(Beginning of Excerpted text)

Liquid Crystal Mimics Your Heart: A Physical Spoofing Attack against PPG-based Systems

Published in IEEE Transactions on Information Forensics and Security, 2025

Recommended citation: Junhao Wang, Li Lu*, Hao Kong, Feng Lin, Zhongjie Ba, Kui Ren. "Liquid Crystal Mimics Your Heart: A Physical Spoofing Attack against PPG-based Systems." IEEE Transactions on Information Forensics and Security. 20, pp. 8628-8642. 2025. doi: 10.1109/TIFS.2025.3598472.

IEEE Transactions on Information Forensics and Security is a premier journal on information security and signal processing, which is sponsored by IEEE Signal Processing Society. IEEE TIFS is a CCF-A journal.

Abstract: Photoplethysmography (PPG) has been extensively employed in commercial and medical products to assess human cardiac activities. However, despite PPG’s active role in improving people’s daily lives, research on the vulnerabilities of PPG systems is still in its infancy. This paper investigates the feasibility of deceiving PPG sensors in the physical domain. We propose FakePPG, which utilizes a low-cost Liquid Crystal Modulator (LCM) device to mimic the PPG signals of a legitimate user, thus deceiving both the PPG-based health assessment and potential authentication applications. To implement FakePPG in practical scenarios, we build the attack prototype using commercial off-the-shelf electronic components and further design an automated optimization and attack framework. By leveraging the modified multi-Gaussian model for parameterization, the evolutionary strategy for optimization, and the reference heart rate model for heartbeat variability alignment, FakePPG can achieve efficient, flexible, and automated PPG forgery against arbitrary users and heart states. Extensive experimental results show that FakePPG can achieve a success rate of 96.7% for Atrial Fibrillation (AFib) spoofing and 91.2% for identity spoofing, respectively, revealing a realistic threat to PPG systems.

(End of Excerpted text)
(Beginning of Dataset records)

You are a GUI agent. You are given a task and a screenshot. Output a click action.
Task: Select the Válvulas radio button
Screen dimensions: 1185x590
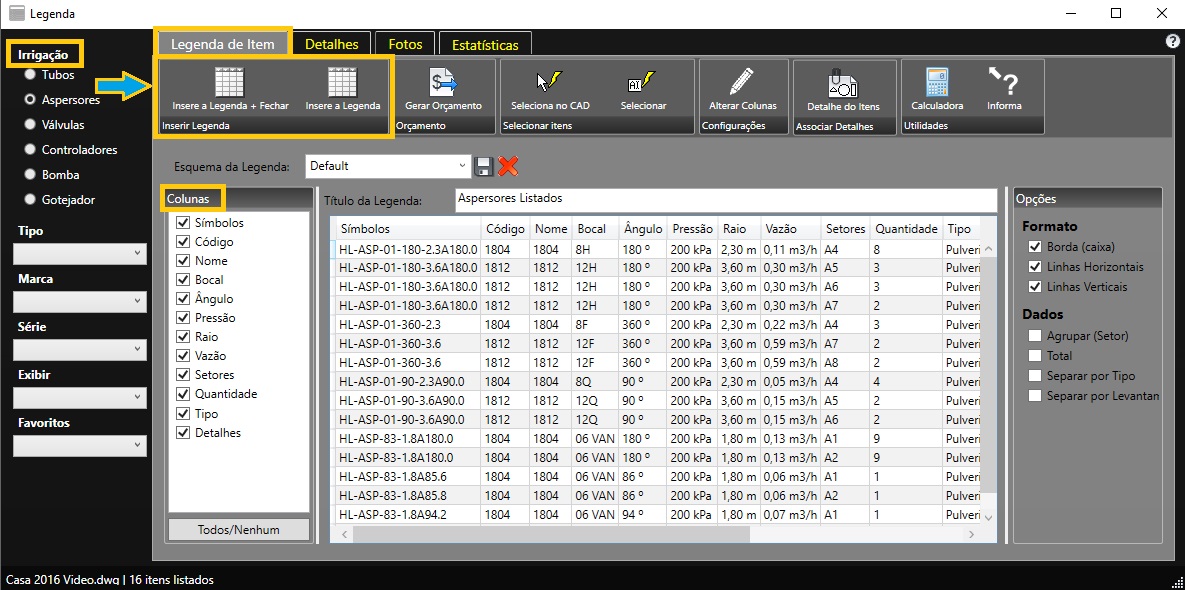point(31,125)
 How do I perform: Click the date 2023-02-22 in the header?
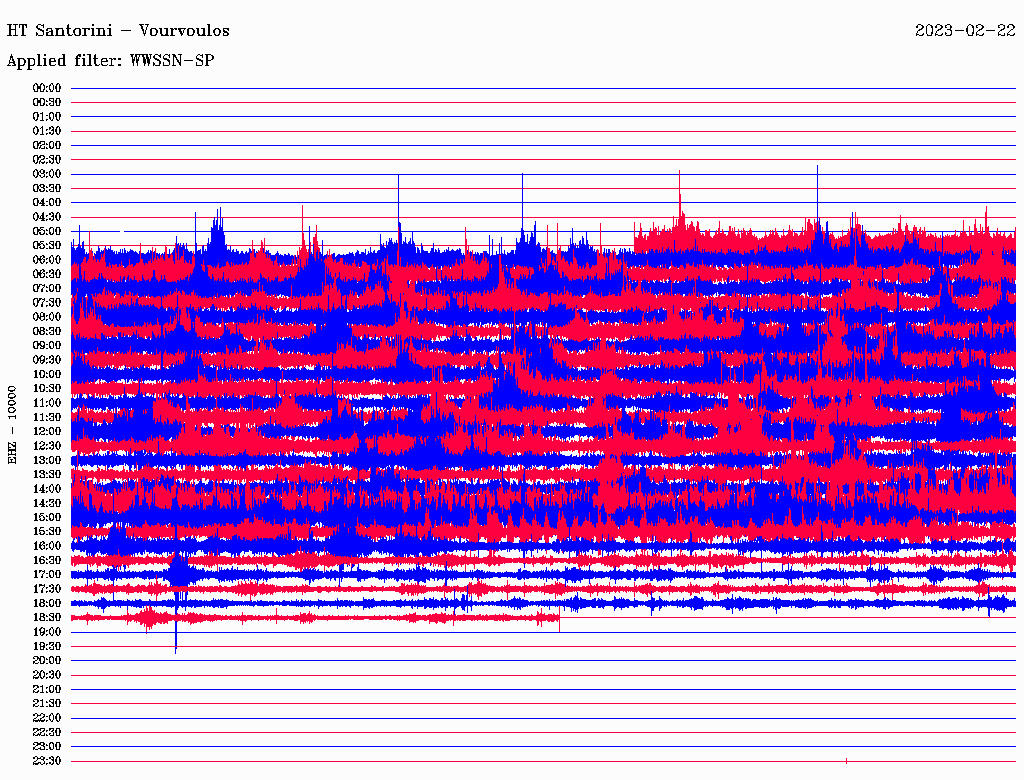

(End of Dataset records)

## Task A
Copy everything in the FakePPG publication page from "Recommended citation: Junhao" down to "2025. doi: 10.1109/TIFS.2025.3598472.".
## Task B
According to the FakePPG publication page, what success rate does FakePPG reach for identity spoofing?

## Exercise result A
Recommended citation: Junhao Wang, Li Lu*, Hao Kong, Feng Lin, Zhongjie Ba, Kui Ren. "Liquid Crystal Mimics Your Heart: A Physical Spoofing Attack against PPG-based Systems." IEEE Transactions on Information Forensics and Security. 20, pp. 8628-8642. 2025. doi: 10.1109/TIFS.2025.3598472.

## Exercise result B
91.2%